To assist investigators and reviewers alike, the IRB has developed a Human Research Protocol Form (PDF). Failure to follow the Model Protocol format will result in a delay in review (i.e., a study that does not include the required elements will not be reviewed until all elements have been addressed). 

As noted above, externally reviewed protocols are assigned one primary reviewer, while investigator-initiated protocols (and industry studies) are assigned two primary reviewers. All investigator-initiated and industry protocols are reviewed by a biostatistician and every protocol must include a statistical considerations section. 

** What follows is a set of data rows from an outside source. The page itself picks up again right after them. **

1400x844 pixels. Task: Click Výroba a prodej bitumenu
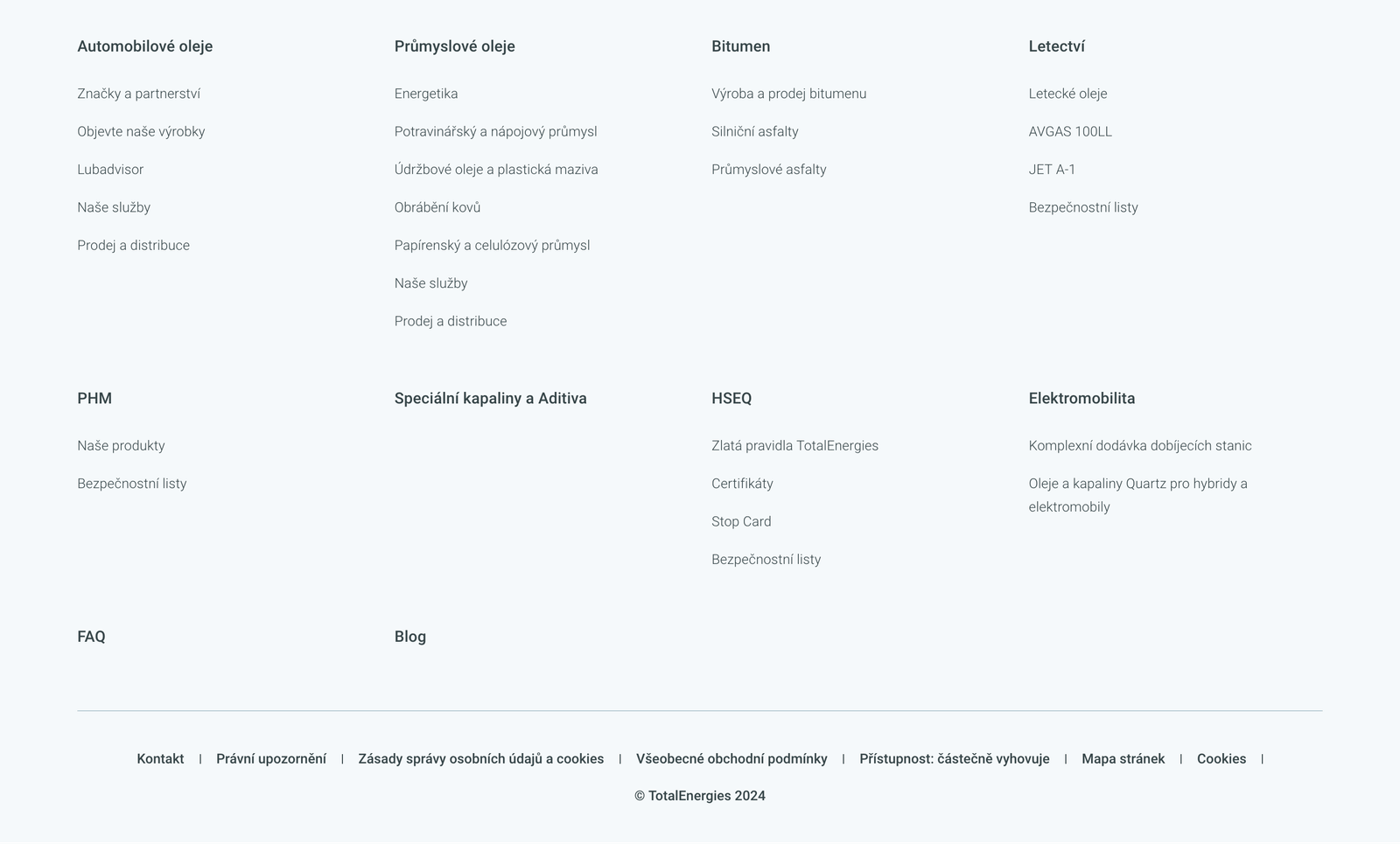point(788,94)
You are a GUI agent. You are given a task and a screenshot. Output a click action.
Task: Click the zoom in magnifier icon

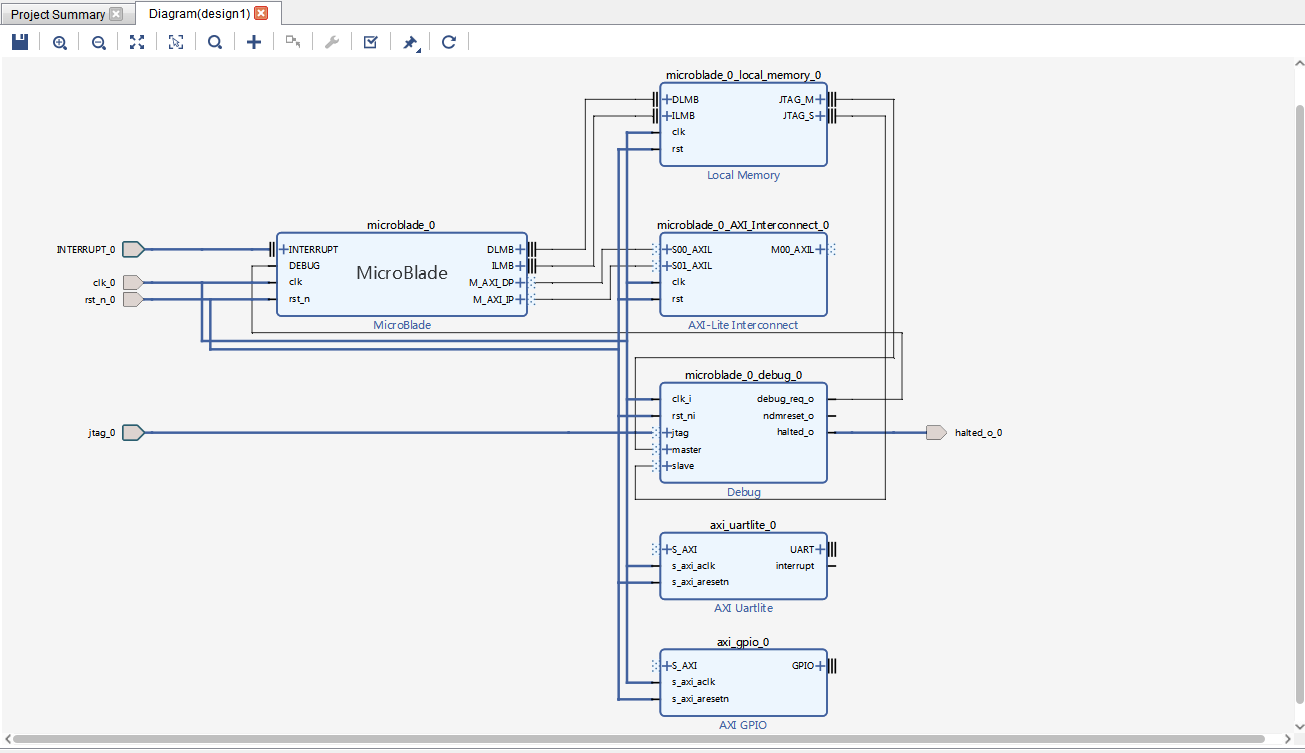(x=60, y=42)
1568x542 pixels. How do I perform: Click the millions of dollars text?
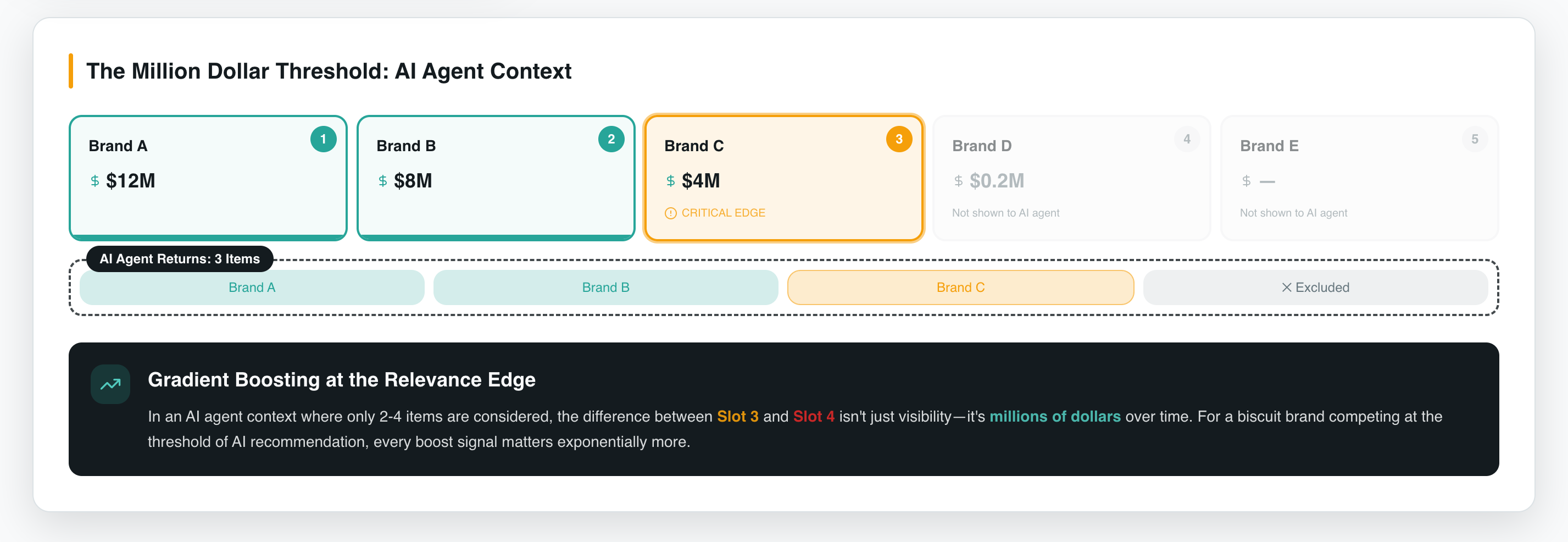[x=1054, y=417]
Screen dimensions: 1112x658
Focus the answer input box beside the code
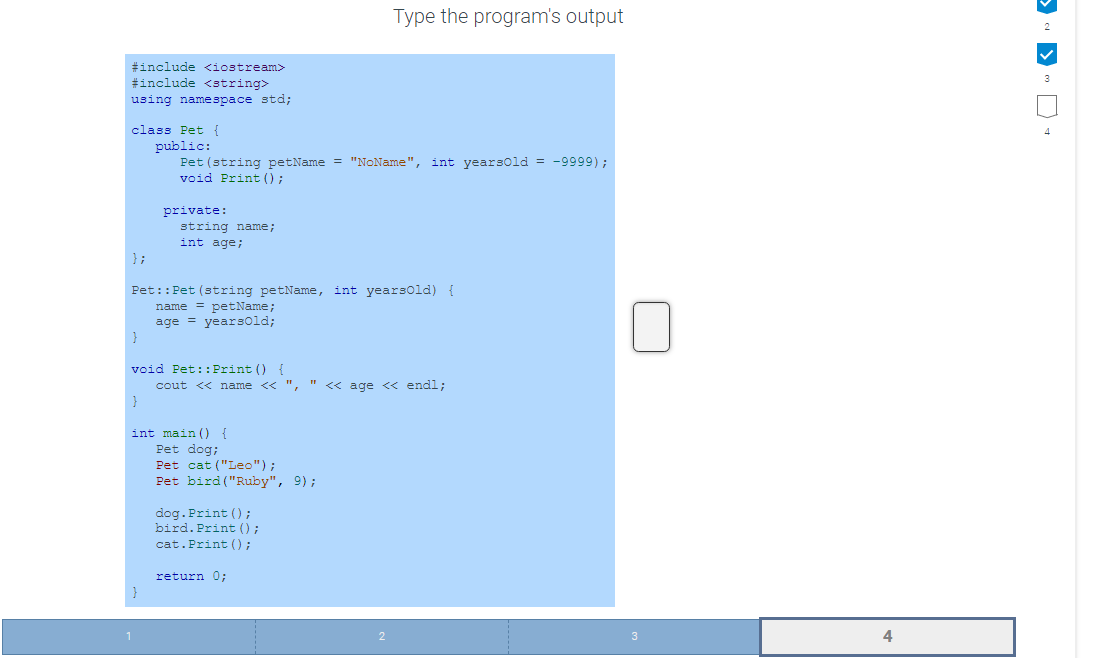[x=651, y=327]
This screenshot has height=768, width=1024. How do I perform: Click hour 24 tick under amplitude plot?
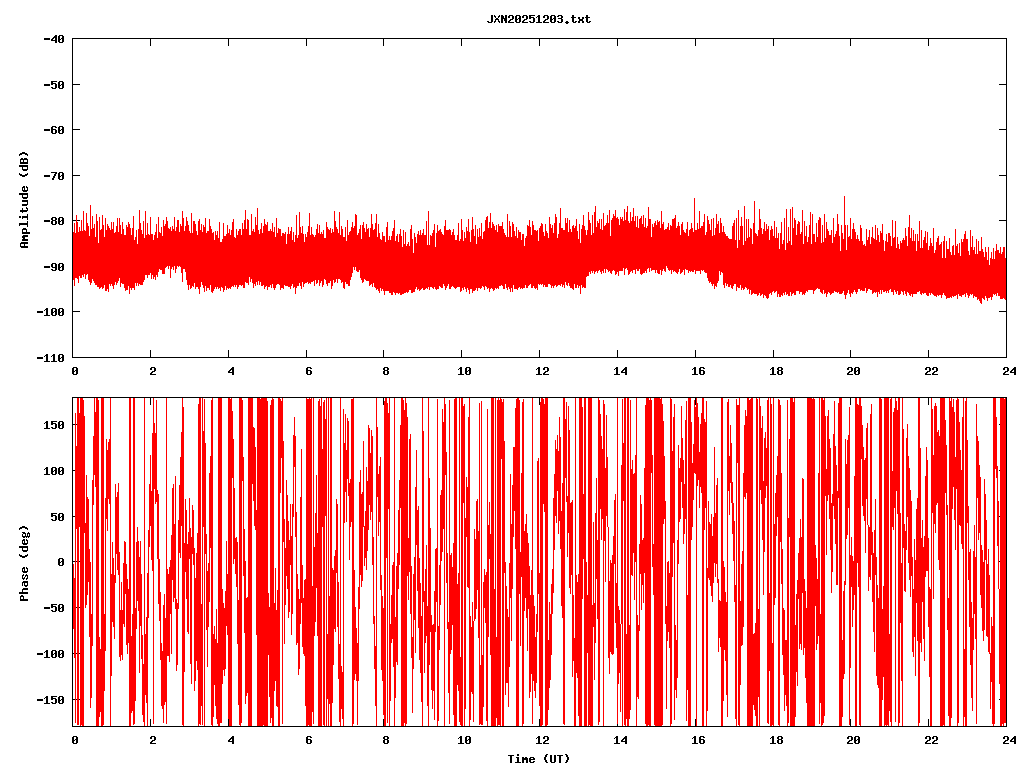coord(1006,371)
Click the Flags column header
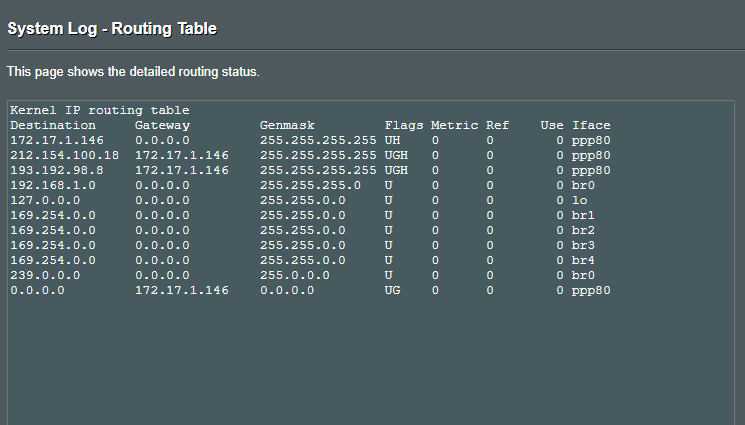This screenshot has height=425, width=745. tap(404, 125)
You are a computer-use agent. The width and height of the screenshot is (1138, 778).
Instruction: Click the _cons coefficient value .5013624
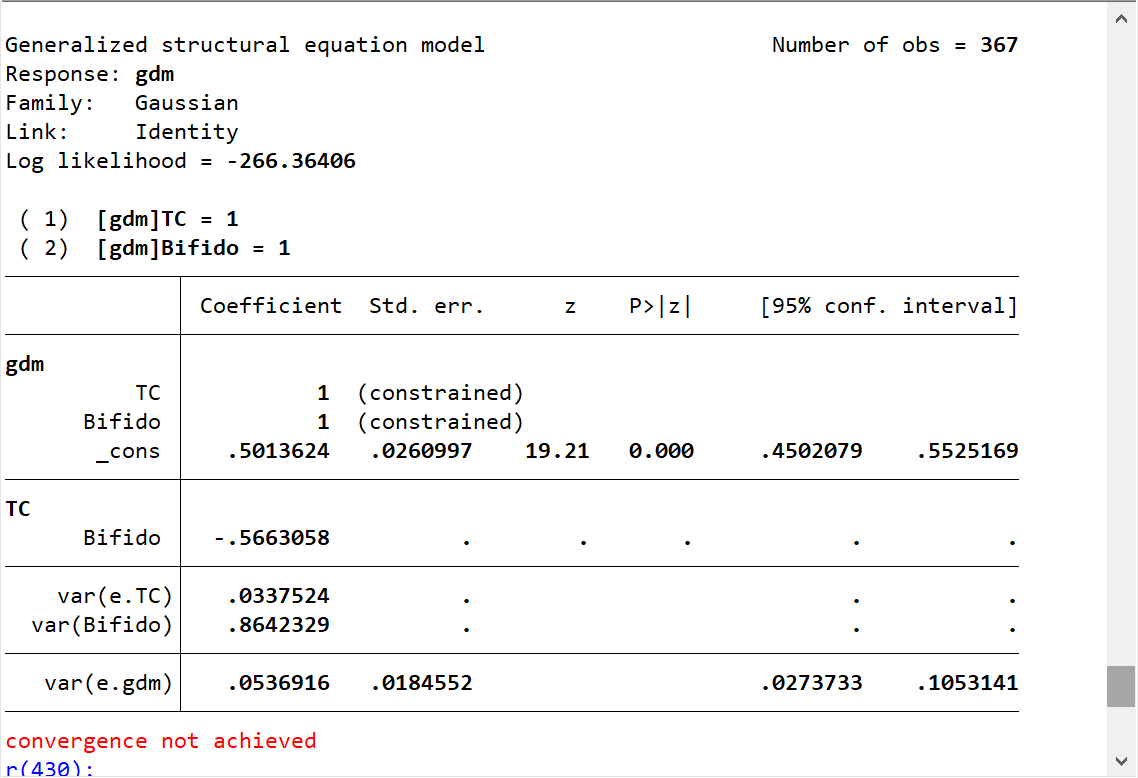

All investigator-initiated and industry studies also receive directed reviews for resource utilization i.e. Nursing, Pharmacy and Data Management by representatives of those support services that are on the committee.

Monitoring by PRMC

Level of Risk

Interventional investigator-initiated trials will be assigned a level of risk, meant to categorize each study based on risks to patients that are inherent in the study. This assignment is done by the PRMC at the time of initial review. The PI and coordinator will be notified of this risk level assignment on the PRMC Approval memo. The assigned risk level will determine the level of oversight required by the Data Safety and Monitoring Committee (DSMC).

Study Progress

The UVM Cancer Center’s scientific review committee is charged with monitoring the progress of cancer studies. All cancer studies approved by the PRMC require submitting Quarterly Reports to the PRMC Coordinator. Lab-based specimen collection studies will submit a semi-annual Study Progress Form instead of a Quarterly Report. The Quarterly Reports are based on quarters of the calendar year and are due 15 days after a quarter is over. The accrual data from Quarterly Reports are compiled and presented to the PRMC regularly. Each month at their Full Committee meeting, the PRMC reviews the accrual of patients onto cancer studies. The PRMC may decide to contact PIs and coordinators if the committee determines that the rate of accrual is low for a study. The PRMC will ask the PI to comment on any barriers they might be experiencing in enrolling patients that may be contrinuting to low rates of accrual.